Records excerpted from a collection:
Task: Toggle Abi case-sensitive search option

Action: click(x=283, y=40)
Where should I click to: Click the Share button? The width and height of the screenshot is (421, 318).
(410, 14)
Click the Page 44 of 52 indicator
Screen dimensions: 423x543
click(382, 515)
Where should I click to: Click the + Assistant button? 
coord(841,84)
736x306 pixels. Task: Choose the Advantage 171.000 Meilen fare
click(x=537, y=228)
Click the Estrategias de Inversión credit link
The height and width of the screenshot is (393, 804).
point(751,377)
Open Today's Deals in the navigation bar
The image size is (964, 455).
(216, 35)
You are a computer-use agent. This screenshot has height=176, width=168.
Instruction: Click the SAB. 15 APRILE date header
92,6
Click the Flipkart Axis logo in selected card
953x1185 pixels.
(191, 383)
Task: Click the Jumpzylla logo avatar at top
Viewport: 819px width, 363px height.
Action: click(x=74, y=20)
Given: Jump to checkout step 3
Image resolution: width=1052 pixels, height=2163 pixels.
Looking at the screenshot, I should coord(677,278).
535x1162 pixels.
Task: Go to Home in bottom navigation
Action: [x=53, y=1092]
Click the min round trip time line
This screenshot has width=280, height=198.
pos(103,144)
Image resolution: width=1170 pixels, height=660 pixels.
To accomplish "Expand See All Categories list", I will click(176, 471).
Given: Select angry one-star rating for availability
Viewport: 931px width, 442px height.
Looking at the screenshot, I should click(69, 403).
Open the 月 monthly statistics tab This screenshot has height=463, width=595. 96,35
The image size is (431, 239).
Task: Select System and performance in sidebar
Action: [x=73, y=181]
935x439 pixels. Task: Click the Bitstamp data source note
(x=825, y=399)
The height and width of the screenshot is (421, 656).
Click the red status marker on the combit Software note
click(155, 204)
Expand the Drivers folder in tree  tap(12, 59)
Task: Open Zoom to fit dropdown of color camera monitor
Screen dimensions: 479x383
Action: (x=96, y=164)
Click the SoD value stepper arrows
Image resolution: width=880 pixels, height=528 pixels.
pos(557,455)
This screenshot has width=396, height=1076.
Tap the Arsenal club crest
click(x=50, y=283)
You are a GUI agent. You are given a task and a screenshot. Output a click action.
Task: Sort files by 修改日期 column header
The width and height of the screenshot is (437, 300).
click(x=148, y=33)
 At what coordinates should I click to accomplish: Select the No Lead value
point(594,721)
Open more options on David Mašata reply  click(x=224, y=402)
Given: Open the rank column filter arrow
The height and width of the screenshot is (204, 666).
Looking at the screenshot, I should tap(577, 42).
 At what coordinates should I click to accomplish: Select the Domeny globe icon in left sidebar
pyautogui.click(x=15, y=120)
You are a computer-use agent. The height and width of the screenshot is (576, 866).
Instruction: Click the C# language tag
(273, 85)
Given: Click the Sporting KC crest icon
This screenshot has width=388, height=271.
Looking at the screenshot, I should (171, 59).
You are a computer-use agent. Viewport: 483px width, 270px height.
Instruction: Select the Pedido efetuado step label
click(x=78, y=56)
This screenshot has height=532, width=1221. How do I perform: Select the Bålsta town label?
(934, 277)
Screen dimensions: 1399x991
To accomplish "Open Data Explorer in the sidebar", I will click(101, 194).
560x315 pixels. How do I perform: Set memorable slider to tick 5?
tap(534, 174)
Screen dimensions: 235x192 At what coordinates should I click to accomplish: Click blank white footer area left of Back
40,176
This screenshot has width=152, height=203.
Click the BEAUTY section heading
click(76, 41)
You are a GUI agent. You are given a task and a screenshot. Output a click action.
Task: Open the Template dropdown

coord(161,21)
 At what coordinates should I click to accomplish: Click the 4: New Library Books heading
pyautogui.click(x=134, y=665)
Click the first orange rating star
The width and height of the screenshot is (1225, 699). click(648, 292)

* _Goal of the exercise_: Beginning at the line that holds "Instruction: Select the", reproduce each line of the records above down to and including the last one.

* _Exercise result_:
Instruction: Select the Pedido efetuado step label
click(x=78, y=56)
This screenshot has height=532, width=1221. How do I perform: Select the Bålsta town label?
(934, 277)
Screen dimensions: 1399x991
To accomplish "Open Data Explorer in the sidebar", I will click(101, 194).
560x315 pixels. How do I perform: Set memorable slider to tick 5?
tap(534, 174)
Screen dimensions: 235x192 At what coordinates should I click to accomplish: Click blank white footer area left of Back
40,176
This screenshot has width=152, height=203.
Click the BEAUTY section heading
click(76, 41)
You are a GUI agent. You are given a task and a screenshot. Output a click action.
Task: Open the Template dropdown

coord(161,21)
 At what coordinates should I click to accomplish: Click the 4: New Library Books heading
pyautogui.click(x=134, y=665)
Click the first orange rating star
The width and height of the screenshot is (1225, 699). click(648, 292)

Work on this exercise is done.